Computer science lecturer and Ph.D. student Bhuvana Gopal has published two papers she will present at the SIGCSE 2021 virtual conference on computing education.
Gopal was advised by Dr. Stephen Cooper. Both papers explored the topic of Peer Instruction (PI), an active learning pedagogy in which students actively participate in the classroom. There have been several research studies regarding the value of PI in computer science.
The first paper, “Peer Instruction in Software Testing and Continuous Integration,” adds to this body of knowledge by examining outcomes from an undergraduate software engineering course with specific focus on the effects of PI on student learning in the topics of unit testing, integration testing, and continuous integration. Results show encouraging increases in levels of success as measured through a cognitive pre- and post-course survey for those topics. This work also documents and hypothesizes reasons for the cognitive gains from PI, as well as student attitudes towards PI.

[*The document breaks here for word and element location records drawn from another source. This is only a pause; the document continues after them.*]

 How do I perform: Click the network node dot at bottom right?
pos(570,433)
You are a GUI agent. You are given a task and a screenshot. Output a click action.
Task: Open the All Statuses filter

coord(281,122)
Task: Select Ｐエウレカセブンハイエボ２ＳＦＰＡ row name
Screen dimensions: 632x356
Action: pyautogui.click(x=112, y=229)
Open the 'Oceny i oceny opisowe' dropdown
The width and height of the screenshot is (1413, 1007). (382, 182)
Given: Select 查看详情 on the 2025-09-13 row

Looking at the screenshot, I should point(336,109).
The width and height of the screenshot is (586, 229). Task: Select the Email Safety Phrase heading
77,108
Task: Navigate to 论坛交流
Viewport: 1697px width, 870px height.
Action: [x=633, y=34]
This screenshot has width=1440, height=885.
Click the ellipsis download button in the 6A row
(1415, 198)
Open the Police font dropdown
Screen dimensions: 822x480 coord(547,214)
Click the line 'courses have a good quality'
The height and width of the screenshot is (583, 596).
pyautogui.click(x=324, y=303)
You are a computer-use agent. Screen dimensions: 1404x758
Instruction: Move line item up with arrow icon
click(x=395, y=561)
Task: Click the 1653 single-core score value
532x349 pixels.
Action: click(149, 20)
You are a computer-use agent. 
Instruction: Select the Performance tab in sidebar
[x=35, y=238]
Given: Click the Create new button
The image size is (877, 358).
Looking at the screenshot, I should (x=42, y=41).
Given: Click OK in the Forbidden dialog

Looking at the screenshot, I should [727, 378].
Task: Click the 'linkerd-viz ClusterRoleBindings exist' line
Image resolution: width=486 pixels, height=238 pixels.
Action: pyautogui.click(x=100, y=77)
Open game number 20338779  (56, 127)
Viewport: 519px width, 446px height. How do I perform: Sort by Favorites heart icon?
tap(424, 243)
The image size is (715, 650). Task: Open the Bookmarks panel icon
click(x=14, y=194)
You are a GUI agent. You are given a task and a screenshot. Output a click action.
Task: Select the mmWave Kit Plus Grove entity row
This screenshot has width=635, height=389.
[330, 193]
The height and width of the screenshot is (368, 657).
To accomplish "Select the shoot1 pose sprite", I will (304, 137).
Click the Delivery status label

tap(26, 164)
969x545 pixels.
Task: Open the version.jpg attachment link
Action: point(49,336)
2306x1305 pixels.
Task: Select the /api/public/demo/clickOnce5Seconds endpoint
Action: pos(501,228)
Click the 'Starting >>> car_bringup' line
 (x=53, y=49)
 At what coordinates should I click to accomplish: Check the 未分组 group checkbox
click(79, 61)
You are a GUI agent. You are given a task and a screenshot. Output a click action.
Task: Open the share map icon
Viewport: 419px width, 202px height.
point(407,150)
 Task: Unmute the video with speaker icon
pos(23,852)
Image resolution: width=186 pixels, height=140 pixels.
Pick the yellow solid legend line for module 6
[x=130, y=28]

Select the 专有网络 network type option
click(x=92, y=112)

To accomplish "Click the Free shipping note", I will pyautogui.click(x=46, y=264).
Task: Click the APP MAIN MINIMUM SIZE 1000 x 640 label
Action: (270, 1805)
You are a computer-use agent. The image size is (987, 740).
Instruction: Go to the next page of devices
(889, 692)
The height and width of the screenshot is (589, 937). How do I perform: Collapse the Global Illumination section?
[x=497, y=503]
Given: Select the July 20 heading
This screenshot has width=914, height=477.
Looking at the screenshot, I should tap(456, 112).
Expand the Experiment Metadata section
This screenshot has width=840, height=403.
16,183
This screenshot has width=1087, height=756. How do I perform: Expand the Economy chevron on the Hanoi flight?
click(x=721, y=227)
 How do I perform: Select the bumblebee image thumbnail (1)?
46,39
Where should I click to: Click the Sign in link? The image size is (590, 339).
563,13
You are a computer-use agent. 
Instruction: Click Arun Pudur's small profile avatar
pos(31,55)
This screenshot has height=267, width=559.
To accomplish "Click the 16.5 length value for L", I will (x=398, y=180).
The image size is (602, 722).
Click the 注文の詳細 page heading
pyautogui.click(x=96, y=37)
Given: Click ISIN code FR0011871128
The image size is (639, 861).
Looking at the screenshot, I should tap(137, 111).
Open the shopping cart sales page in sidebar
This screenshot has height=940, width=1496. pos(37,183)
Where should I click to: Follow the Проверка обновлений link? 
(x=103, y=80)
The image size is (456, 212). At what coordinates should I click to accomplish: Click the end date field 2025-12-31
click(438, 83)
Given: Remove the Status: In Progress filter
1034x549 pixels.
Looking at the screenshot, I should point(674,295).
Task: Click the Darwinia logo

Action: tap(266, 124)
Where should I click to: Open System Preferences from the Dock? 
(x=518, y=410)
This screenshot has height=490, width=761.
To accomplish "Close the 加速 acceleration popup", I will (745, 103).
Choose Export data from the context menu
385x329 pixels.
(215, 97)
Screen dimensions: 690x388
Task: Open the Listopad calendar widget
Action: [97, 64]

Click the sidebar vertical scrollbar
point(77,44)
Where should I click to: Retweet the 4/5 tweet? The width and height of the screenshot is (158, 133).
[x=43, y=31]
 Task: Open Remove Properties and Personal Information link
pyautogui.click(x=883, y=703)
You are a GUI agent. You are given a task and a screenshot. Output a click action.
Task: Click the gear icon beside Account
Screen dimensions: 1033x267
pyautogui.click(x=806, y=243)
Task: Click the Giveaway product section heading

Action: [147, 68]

The second paper, “Peer Instruction in Software Engineering – Findings From Fine Grained Clicker Data,” discusses the results of replicating and modifying a study performed by Zingaro and Porter examining the relationship between fine grained clicker data from in class Peer Instruction and students’ performance in quizzes and exams. The paper reports overall answer correctness when students vote before and after PI discussion, track student response patterns from in-class to the quizzes and exam, and quantify absolute percentages of students that demonstrate longer-term learning from the PI process. The results show that students who learn in class from PI perform well on the quizzes and the final exam, nearly as well as those who understood concepts prior to the classes in which those concepts were taught. Research also found that those who fail to learn from the PI process in class perform worse on quizzes and the final exam. More significantly, research found PI to be an effective way to teach our software engineering course based on student learning before and after PI, a result unique to the study. The results were consistent across the different topics in software engineering in which researchers employed PI.
The Technical Symposium on Computer Science Education is organized by the ACM Special Interest Group on Computer Science Education (SIGCSE) and is the organization’s flagship conference. It has been held annually in February or March in North America since 1970. The SIGCSE organization provides a forum for educators to discuss issues related to the development, implementation, and/or evaluation of computing programs, curricula, and courses, as well as syllabi, laboratories, and other elements of teaching and pedagogy.